_About this task_.
Return the listing below unchanged, but without pictures.

_Records to use_.
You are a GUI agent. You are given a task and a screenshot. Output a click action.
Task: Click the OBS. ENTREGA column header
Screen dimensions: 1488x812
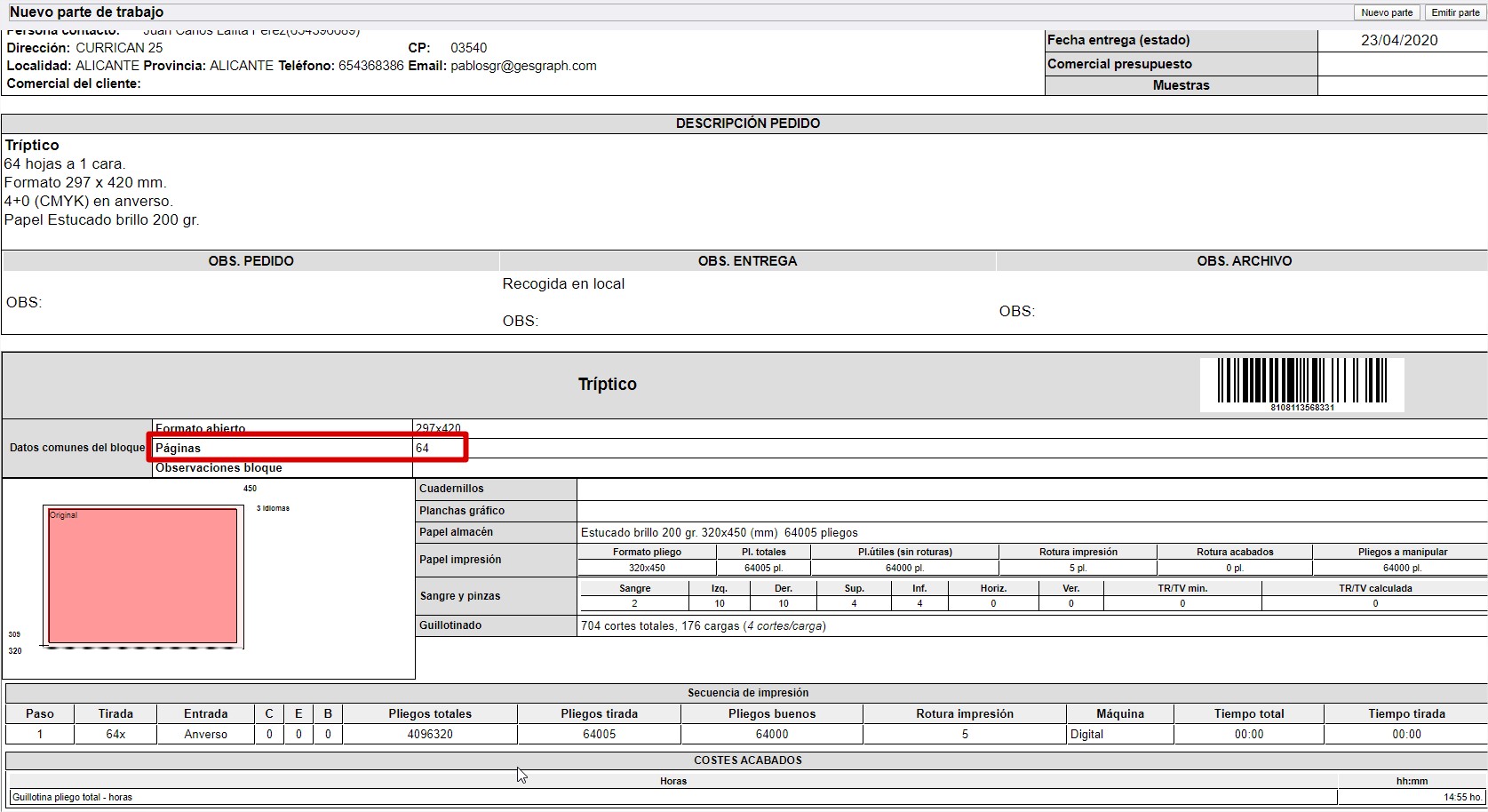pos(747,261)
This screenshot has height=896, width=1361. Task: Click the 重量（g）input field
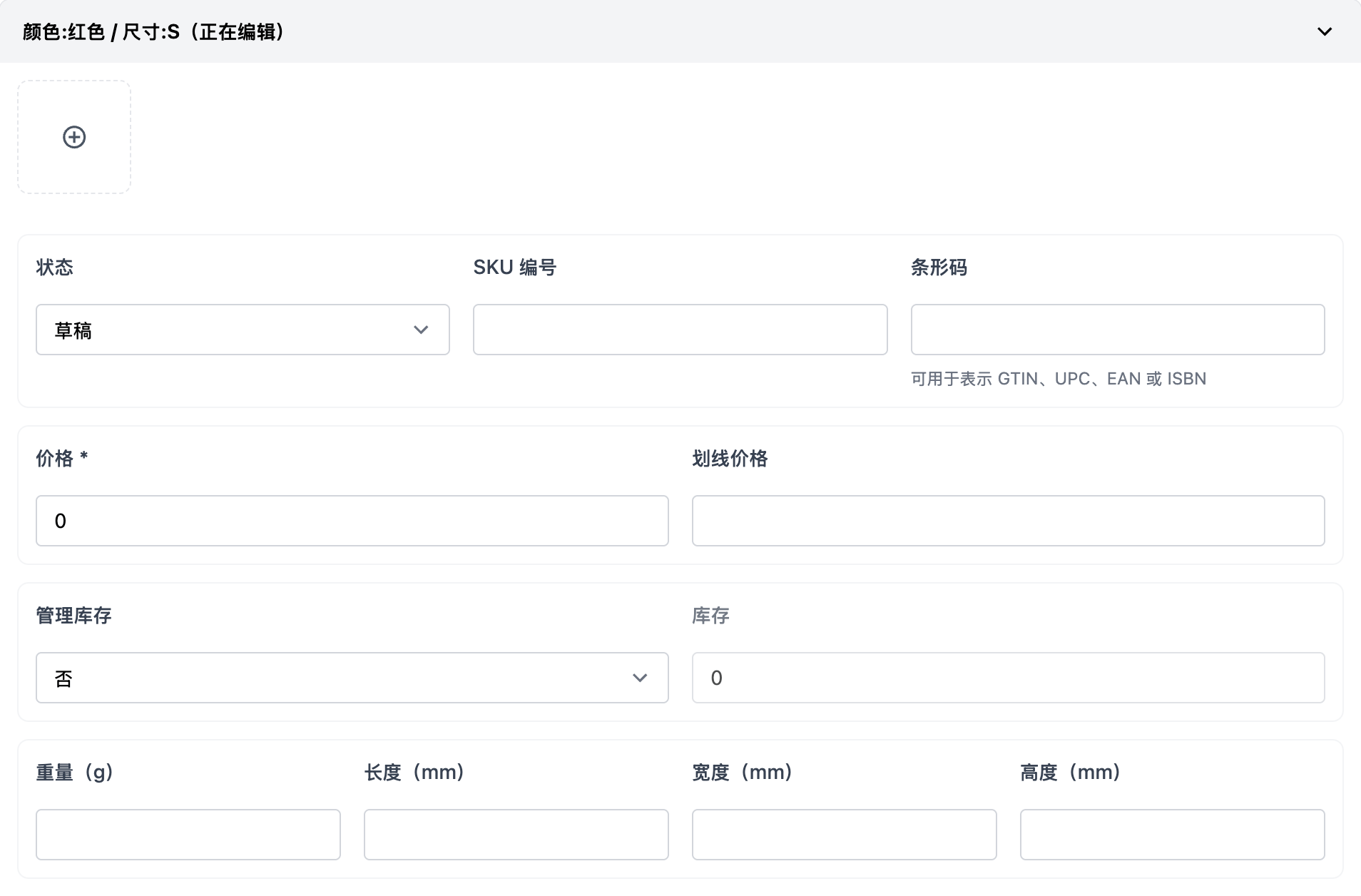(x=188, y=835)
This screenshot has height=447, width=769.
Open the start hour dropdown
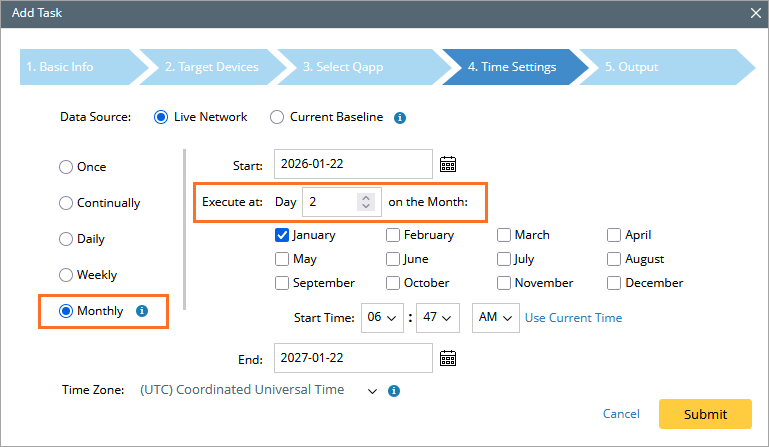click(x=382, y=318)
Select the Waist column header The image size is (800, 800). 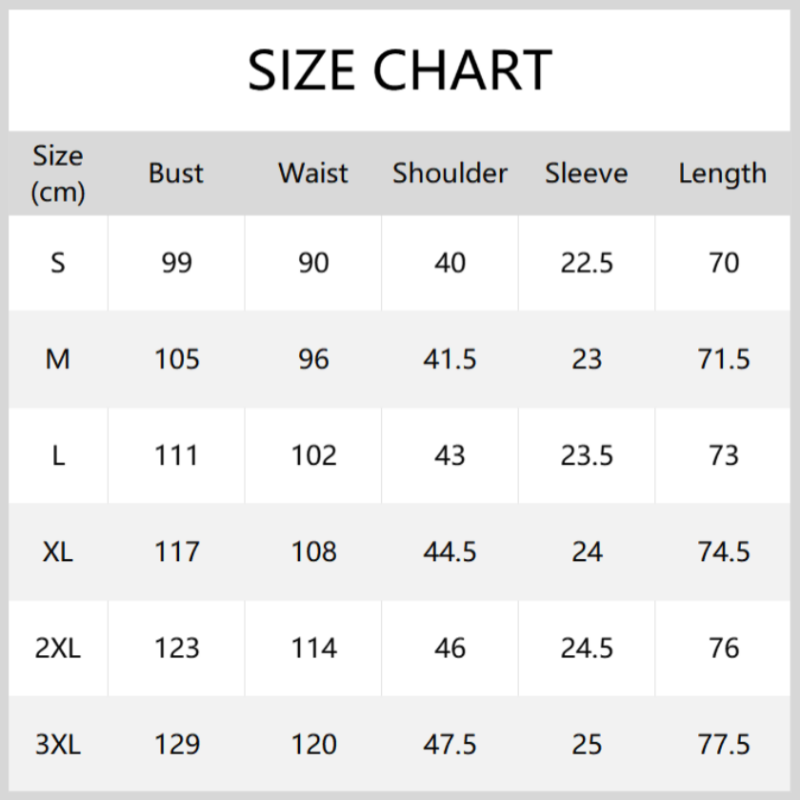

_Reply_.
You are a GUI agent. You are given a task and a screenshot. Output a click action.
Task: Click the OBS. ENTREGA column header
Screen dimensions: 1488x812
pos(747,261)
This screenshot has height=896, width=1361. Task: Click the 重量（g）input field
(x=188, y=835)
This screenshot has height=447, width=769.
Open the start hour dropdown
click(x=382, y=318)
Select the Waist column header The image size is (800, 800). 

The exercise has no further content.